SOURCE MATERIAL
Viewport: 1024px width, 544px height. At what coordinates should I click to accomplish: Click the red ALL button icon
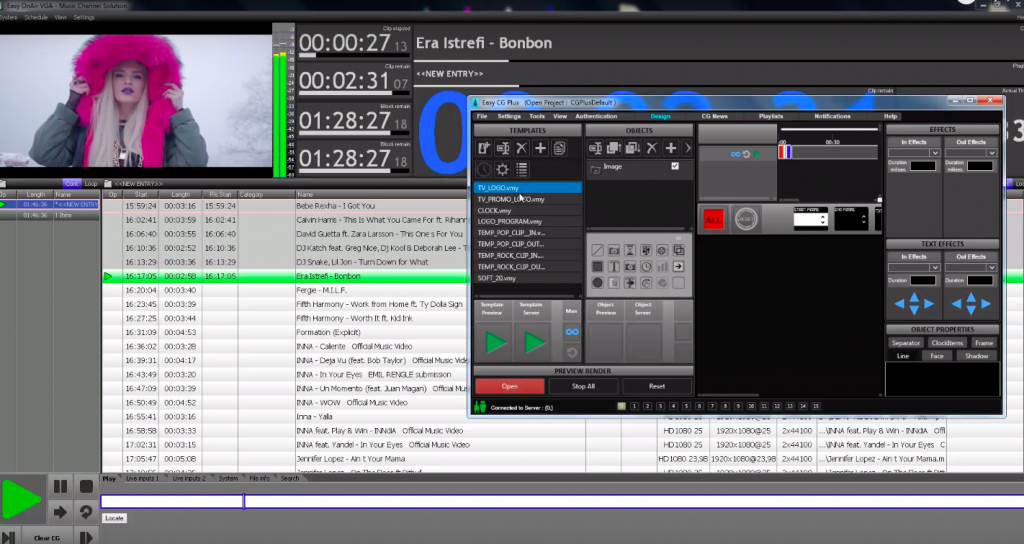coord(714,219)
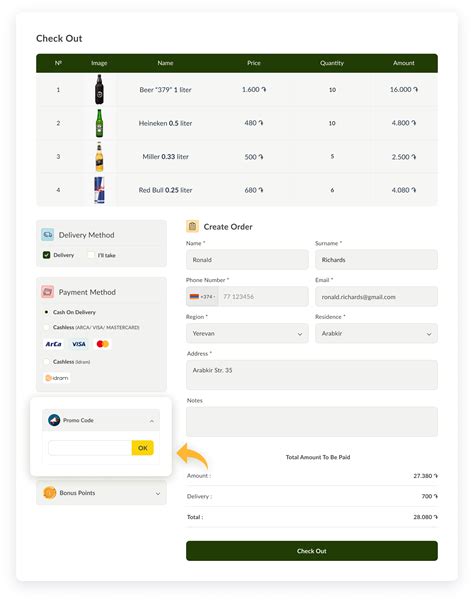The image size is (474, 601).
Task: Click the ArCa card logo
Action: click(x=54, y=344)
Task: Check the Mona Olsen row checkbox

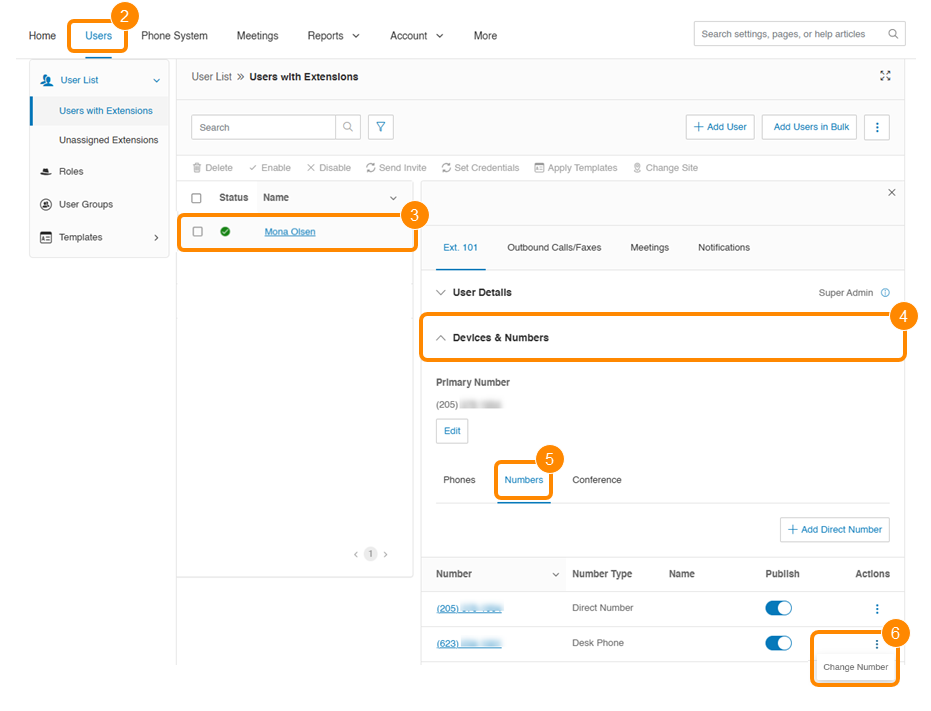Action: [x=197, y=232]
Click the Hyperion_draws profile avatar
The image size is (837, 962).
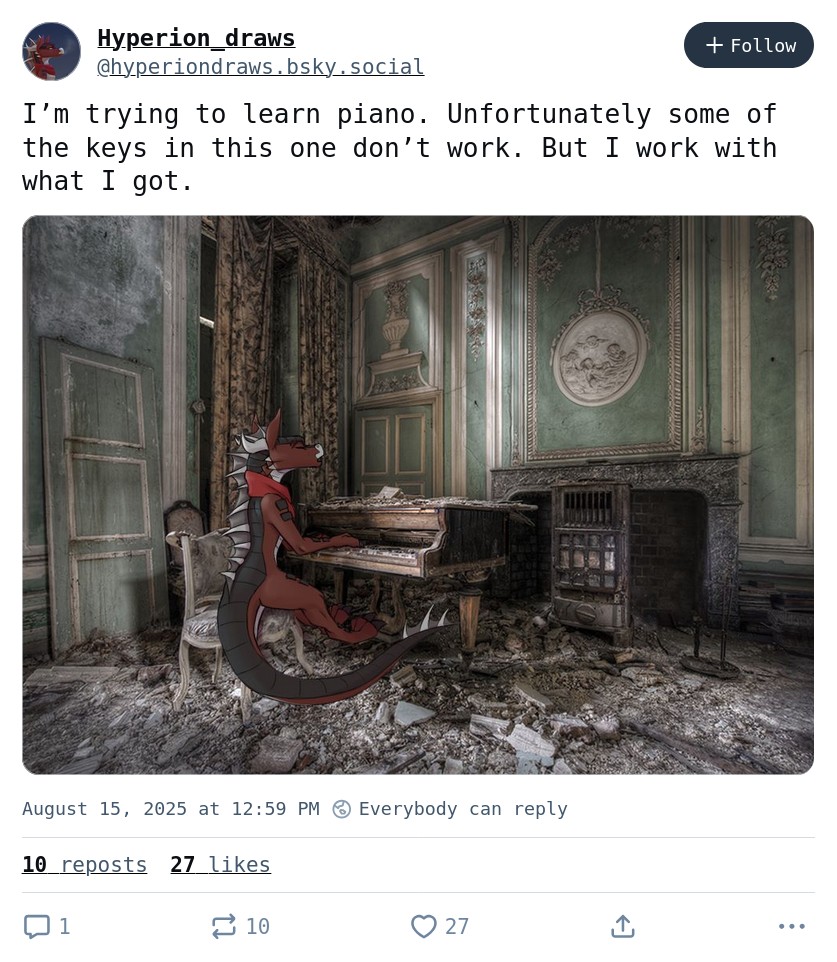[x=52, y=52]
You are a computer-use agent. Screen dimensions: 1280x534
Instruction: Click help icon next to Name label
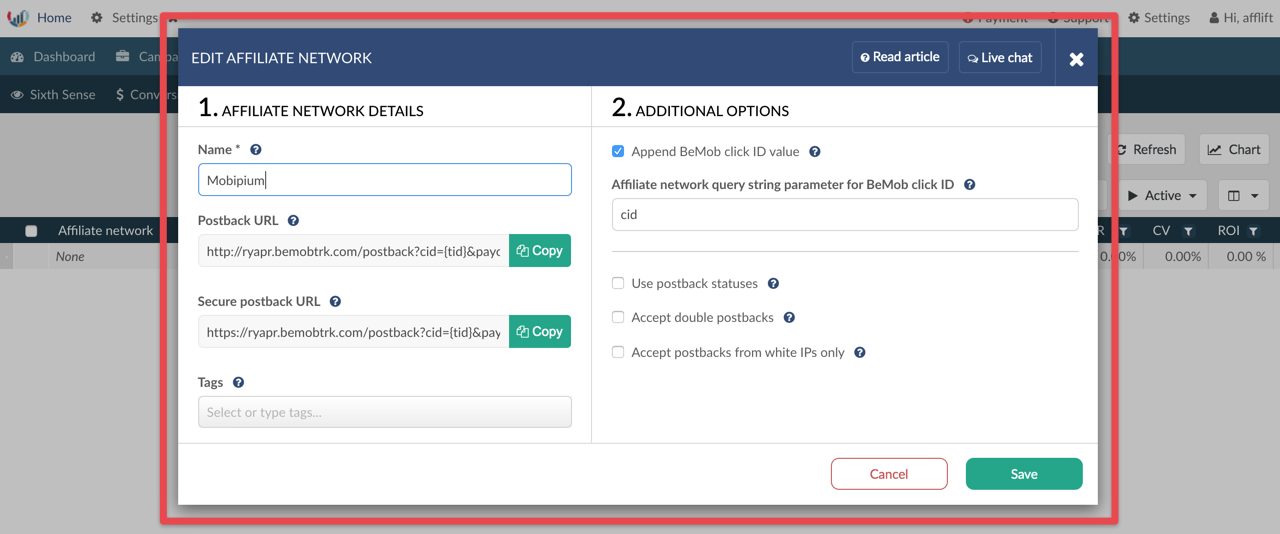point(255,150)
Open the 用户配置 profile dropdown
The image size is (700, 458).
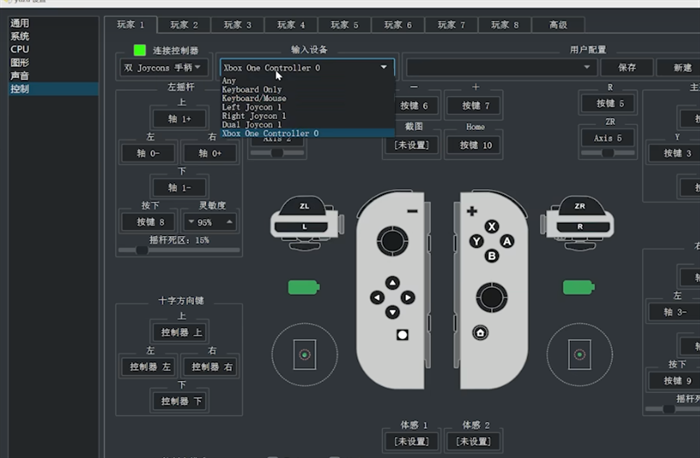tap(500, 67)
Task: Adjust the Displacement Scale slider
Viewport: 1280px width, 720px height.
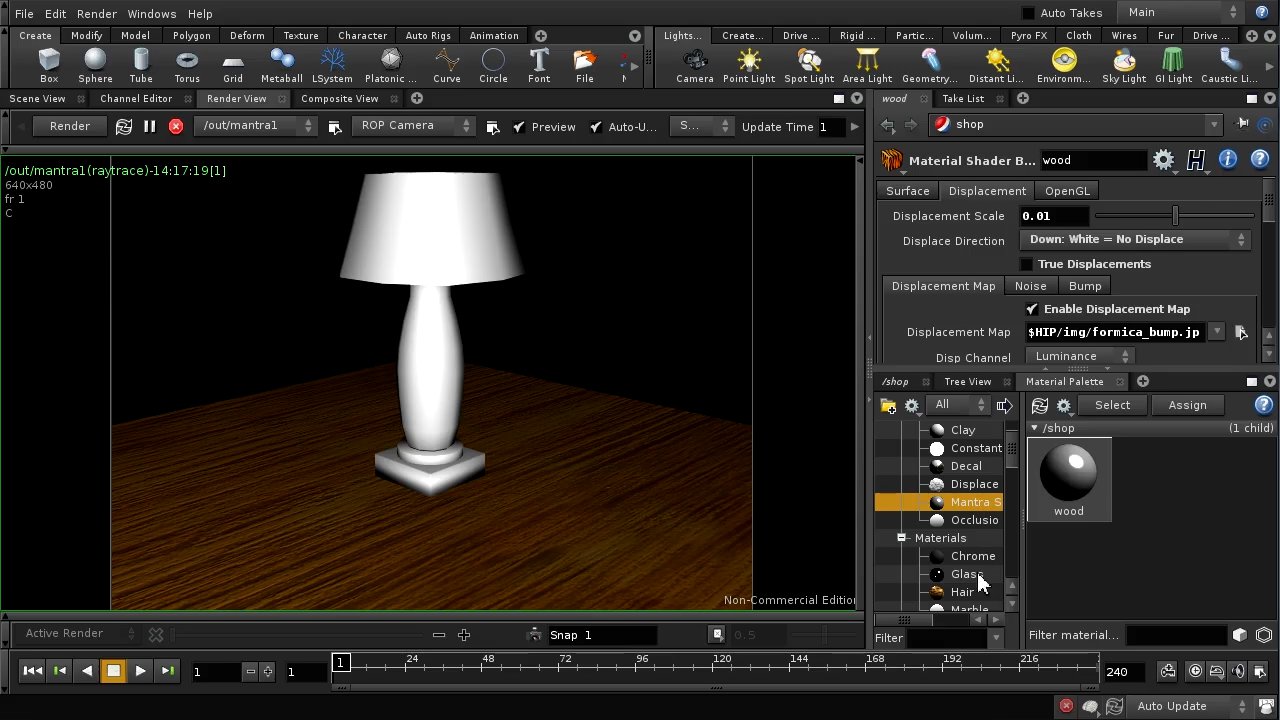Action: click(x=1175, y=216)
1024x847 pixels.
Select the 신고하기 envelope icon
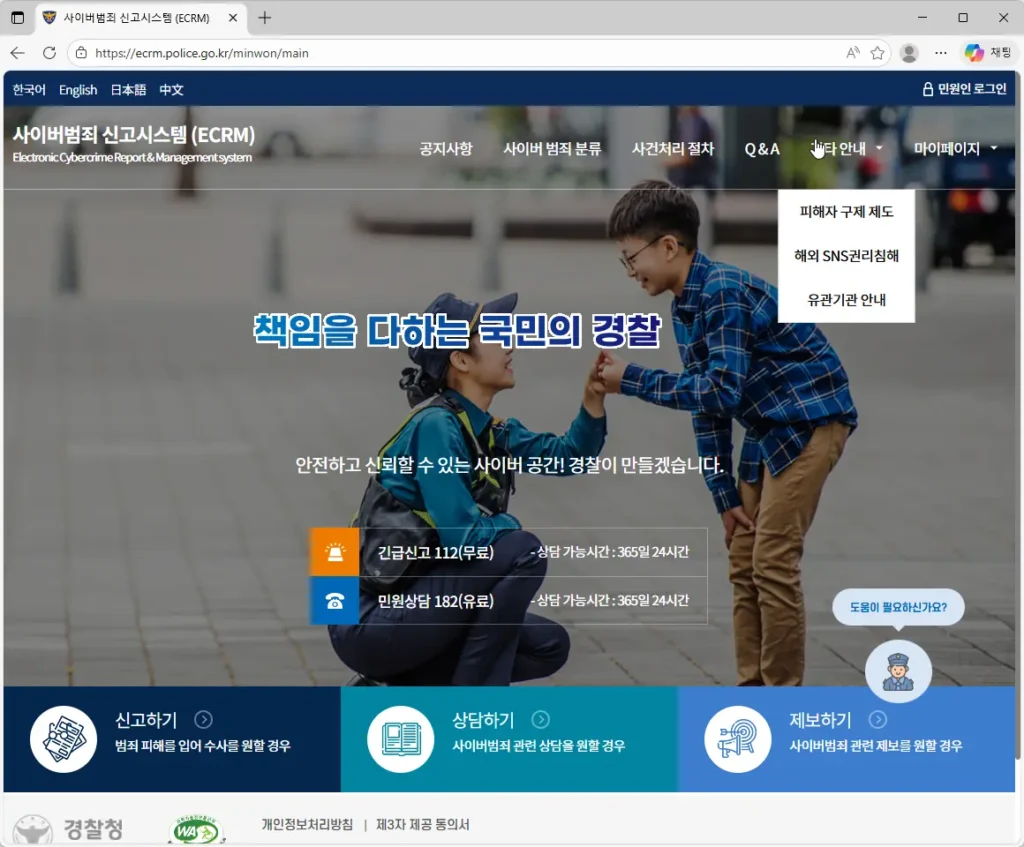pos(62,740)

DIRECTIONS FOR THIS TASK
Aside from the pictures, copy all of the entries exactly.

TASK RESULT
Viewport: 1024px width, 544px height. At what coordinates should I click to accomplish: Click the red ALL button icon
coord(714,219)
The image size is (474, 601).
Task: Click the ArCa card logo
Action: click(x=54, y=344)
Task: Check the Mona Olsen row checkbox

Action: [x=197, y=232]
Click the Hyperion_draws profile avatar
The image size is (837, 962).
[x=52, y=52]
You are a computer-use agent. Screen dimensions: 1280x534
Instruction: Click help icon next to Name label
point(255,150)
Open the 用户配置 profile dropdown
The image size is (700, 458).
tap(500, 67)
Task: Adjust the Displacement Scale slider
Viewport: 1280px width, 720px height.
Action: click(x=1175, y=216)
1024x847 pixels.
Select the 신고하기 envelope icon
pos(62,740)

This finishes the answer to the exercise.